Labor Day is traditionally the end of the summer vacation season. The kids are back in school for the long haul now. Football has resumed. The daylight hours are noticeably shorter.

Thus, most take the day as a good day off for one last picnic, one last swim, one last day out in the back yard with the family while summer’s warmth is still in the air.

But it is more.

Labor leader Samuel Gompers sums up what is celebrated today:

“All other holidays are in a more or less degree connected with conflicts and battles of man’s prowess over man, of strife and discord for greed and power, of glories achieved by one nation over another. Labor Day is devoted to no man, living or dead, to no sect, race or nation.”

Those words by the founder of the American Federation of Labor sum up what Americans need to remember about Labor Day.

Labor built the United States of America, from the miners to the steelworkers.

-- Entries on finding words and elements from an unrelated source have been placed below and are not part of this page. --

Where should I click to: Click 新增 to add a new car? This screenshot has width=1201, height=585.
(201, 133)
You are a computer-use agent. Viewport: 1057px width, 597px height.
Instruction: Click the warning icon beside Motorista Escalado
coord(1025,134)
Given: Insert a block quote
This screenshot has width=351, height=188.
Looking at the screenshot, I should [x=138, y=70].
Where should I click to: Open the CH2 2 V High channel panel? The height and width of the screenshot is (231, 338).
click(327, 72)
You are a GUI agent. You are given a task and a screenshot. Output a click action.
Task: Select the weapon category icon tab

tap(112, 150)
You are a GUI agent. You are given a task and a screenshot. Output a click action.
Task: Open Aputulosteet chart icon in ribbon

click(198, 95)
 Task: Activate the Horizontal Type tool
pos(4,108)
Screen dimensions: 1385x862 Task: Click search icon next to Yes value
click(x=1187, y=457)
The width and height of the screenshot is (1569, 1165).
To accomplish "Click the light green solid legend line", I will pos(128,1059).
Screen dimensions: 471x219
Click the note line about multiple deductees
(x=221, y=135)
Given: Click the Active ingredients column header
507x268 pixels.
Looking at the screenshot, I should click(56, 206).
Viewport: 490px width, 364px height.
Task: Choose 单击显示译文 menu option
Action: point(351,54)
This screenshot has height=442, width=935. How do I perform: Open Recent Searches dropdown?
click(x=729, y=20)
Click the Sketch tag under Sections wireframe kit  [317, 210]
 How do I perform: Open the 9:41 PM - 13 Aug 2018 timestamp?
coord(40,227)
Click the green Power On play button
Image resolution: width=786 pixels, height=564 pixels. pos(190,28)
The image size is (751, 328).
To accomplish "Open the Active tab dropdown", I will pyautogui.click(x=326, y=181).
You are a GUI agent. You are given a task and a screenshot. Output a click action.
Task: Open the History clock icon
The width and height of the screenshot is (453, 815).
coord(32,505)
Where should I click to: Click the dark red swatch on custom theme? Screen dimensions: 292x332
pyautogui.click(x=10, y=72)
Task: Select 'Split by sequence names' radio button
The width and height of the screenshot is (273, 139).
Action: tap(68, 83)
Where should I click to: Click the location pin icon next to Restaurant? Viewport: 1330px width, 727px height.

Labor put America on wheels, from railroad workers to autoworkers. Labor unloads the ships filled with goods destined to our stores, and labor stocks the shelves in the stores. Labor includes those who work the high iron in skyscrapers to those who sweep the floors when the offices in the skyscraper close for the night.

Workers can sometimes feel detached, especially when politicians discuss the economy. But they want the message to be heard that all most Americans want and need is opportunity, a decent job and a chance to continue to pursue the life, liberty and happiness that continue to stand as the hallmark of the nation.

Labor Day is about all the small cities and factory and farmtowns in the nation, not Wall Street or Washington.

Labor Day was first celebrated on Sept. 5, 1882, in New York City by the Central Labor Union. Its efforts spread to create a workingman’s holiday annually in other industrial cities, with Oregon passing the first state Labor Day statute. Nationally, Labor Day took root with an act of Congress in 1894.

Gompers was only partially right when he said Labor Day is less about strife than other holidays. Organized labor fought bloody battles to gain a foothold in the United States, including the battleground in Homestead, Pa., in 1892, and the Battle of the Overpass at Ford on May 26, 1937 .

Veterans Day and Memorial Day are about the fight to preserve freedom.

Labor Day is about the building and preservation of a nation worth protecting.